From having to leave virtual meeting rooms to losing important files, a failing IT system can act as an annoying reminder of our reliance on tech. These issues were dwarfed, however, by the recent CrowdStrike outage, which saw the impact of a faulty software update amplified on a global scale, affecting thousands and causing severe disruptions to flights, banks, and healthcare services and more.

The July outage affected as many as 8.5 million Windows devices worldwide, rendering them inoperable for hours – days, in some cases. Affected devices required manual reboots, placing a significant strain on business time and resources. This meant that, whilst the faulty patch was resolved relatively quickly, the consequences had a significant knock-on effect across the operations of multiple industries – from banking to aviation.

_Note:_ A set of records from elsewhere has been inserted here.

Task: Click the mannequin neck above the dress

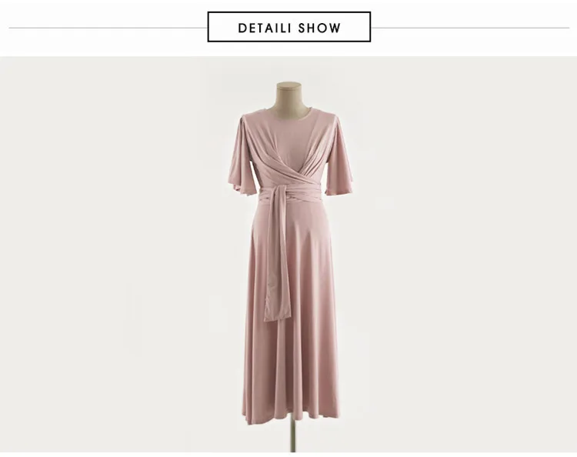Action: 289,95
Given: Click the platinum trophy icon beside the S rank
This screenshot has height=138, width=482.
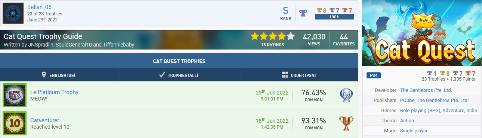Looking at the screenshot, I should click(x=303, y=13).
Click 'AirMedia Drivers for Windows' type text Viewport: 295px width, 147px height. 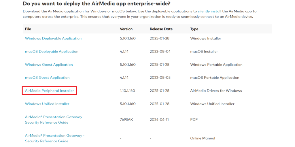tap(216, 91)
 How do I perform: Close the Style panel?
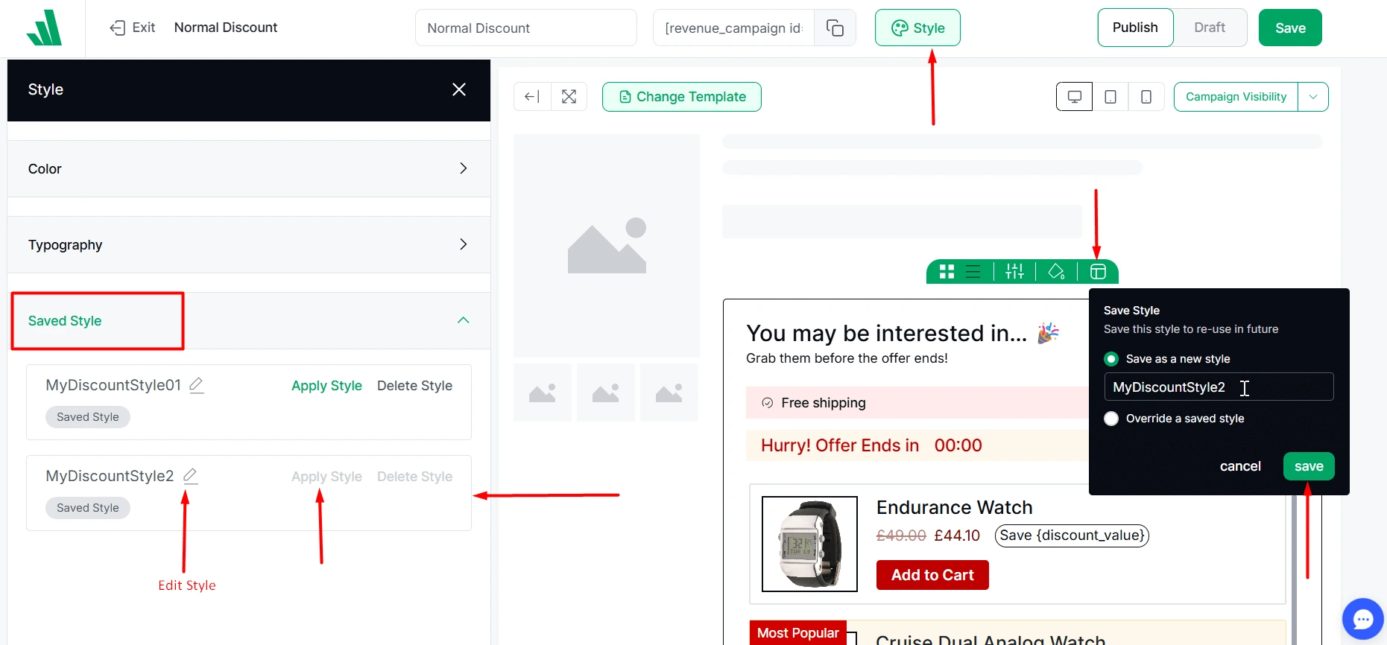click(459, 89)
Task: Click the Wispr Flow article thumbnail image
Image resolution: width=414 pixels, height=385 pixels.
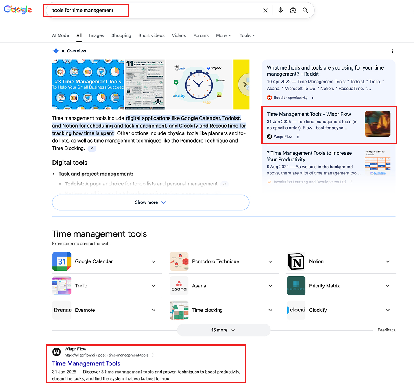Action: 377,124
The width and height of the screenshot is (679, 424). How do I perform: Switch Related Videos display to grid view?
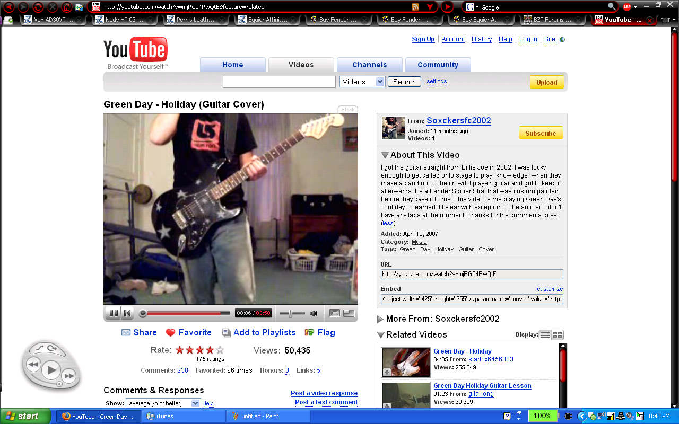point(558,334)
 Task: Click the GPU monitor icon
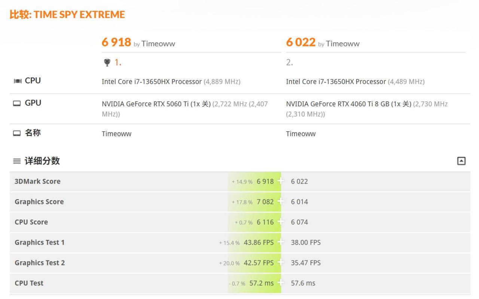pyautogui.click(x=17, y=103)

These ramifications are a stark reminder of the complex software infrastructure that has become integral to the day-to-day functioning of many businesses. As more organisations rely on digital systems for day-to-day operations, situations like those caused by the CrowdStrike IT outage could become more common. At the same time, the supply chains underpinning this infrastructure are becoming knottier. One domino falls – in this case, CrowdStrike – and the rest can quickly follow.

So it’s vital that businesses have robust contingency plans to protect digital infrastructure and withstand the evolving technology risks facing them, particularly in the event of third-party disruption.

Small fault, huge impact

In today’s interconnected world, a failure or disruption in one part of an industry’s network can have a ripple effect, potentially compromising the entire supply chain and leading to contagion risk. The impact of such disruption is further exacerbated by organisations relying on a small number of third-party software suppliers for a critical element of their business, such as core data storage or cyber security – creating a potential single point of failure, whereby you cannot access a key service if that supplier is down or goes bust.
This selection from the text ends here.